There are two versions - an online database and a CD/downloadable database.  Which one should you use?

Let's start with the CD/download ($40 with two years of data updates).  Here's a screenshot of my great-great-grandfather Jacob Fast.  Not all of this information came with the database as I have added from my own research.
The GM database works with any software, but since GM is most commonly used with the shareware Brother's Keeper (BK), I'll make some comments about it as well.

1.  More events and facts - The online database only has birth, baptism, marriage, death, burial, and immigration.  But there are many more pieces of information on the CD/download such as residence, census, physical description, church membership, naturalization, probate, cause of death, and much more.
2.  Control of the data - You can manage the data - extracting a subset for a project, merging it with non-Mennonite relatives not in GM, make instant changes, do things that the committee running GM disagrees with, export GEDcoms to post online, etc.  But most importantly, you can instantly edit your own data.
3.  Fuller source citations and notes - The sources online are quite abbreviated
4.  Includes full data on living people
BK Software
1.  Many more report options and some more customization than the online version, although not as much as Legacy.
2.  Clean, intuitive layout with separate tabs for children, siblings, notes, to-do, etc. that make them instantly accessible without cluttering the screen.
3.  Search results box has more info than the online version, so it's easier to see if you found the person you want.
4.  BK is faster than Legacy at handling a database with 1.3 million people.

And now for the online ($20 for two years of access) version.  First, a screenshot for the same Jacob Fast:

1.  Very limited export of data - I think an Ahnentafel report of a person's ancestor is the only export.  No GEDcoms.
2.  No editing - Unless you just want to view things, you'll have to do your own work in your own genealogy software or on paper.
3.  Innovative searches with date ranges, locations for vital events, keywords in immigration data, pair searches for husband-wife, parent-child, and siblings.  Although BK has many more searches, they don't have the pair searches, and the searches in BK are so cotton-pickin' sloooooooow.  To me this is worth the price of online access by itself.
4.  Requires internet access.
5.  Easy to submit corrections and new information with a button on each person's page.  With the download version, you have to e-mail the information.
6.  Deals with the name-spelling problem automatically.  What if you are looking for Aganetha Klassen?  The spelling possibilities are endless - Agnetha, Agneta, Agnete, Agnes, Aganeta, etc. etc.  And then the last name - Klassen, Klaassen, Klaasen, Claassen, Classen, Classin, etc. etc.  First and last names are coded when they are entered into the database - with the online database, you never have to worry about this.  But in the downloadable database, they have added a "reference code" for each name combination as a workaround.  So you would have to search for /036ag if you wanted all the variations of Aganetha Klassen on the CD.  And you would need to remember to add the reference code to any new people whom you enter.

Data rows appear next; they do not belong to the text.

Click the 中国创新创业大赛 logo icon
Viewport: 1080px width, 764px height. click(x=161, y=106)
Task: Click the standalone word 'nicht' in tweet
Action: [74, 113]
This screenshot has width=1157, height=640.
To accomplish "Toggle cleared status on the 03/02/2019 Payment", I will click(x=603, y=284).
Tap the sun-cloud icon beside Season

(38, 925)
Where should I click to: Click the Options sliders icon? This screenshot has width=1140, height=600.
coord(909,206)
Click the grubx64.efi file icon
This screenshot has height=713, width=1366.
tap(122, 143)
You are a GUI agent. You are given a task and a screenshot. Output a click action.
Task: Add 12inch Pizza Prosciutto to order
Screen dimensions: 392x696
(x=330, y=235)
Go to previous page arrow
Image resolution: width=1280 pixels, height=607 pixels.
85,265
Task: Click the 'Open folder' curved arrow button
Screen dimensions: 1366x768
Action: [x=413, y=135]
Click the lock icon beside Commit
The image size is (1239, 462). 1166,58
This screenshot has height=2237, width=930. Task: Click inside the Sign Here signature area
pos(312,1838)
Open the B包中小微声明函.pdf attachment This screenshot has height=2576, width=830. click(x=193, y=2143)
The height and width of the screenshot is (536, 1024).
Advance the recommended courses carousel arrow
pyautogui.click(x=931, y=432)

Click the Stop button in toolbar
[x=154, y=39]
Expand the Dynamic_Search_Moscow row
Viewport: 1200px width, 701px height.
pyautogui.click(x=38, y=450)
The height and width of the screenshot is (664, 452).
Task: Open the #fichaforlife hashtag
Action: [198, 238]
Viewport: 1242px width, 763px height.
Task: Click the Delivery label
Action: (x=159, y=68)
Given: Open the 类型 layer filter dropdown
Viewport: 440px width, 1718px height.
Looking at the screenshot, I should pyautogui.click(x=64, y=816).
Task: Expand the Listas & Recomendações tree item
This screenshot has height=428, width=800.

So what's my recommendation?
If you're a serious genealogist, get both.  You need a database you can edit and print reports from (the download version) and the excellent searches and name-handling capabilities of the online database.

If you're not going to get both, then I think it comes down to whether you value the editing and report functions.  If you're content just looking things up in the database and printing the most basic reports, then the cheaper online version is for you.  Otherwise, get the download/CD.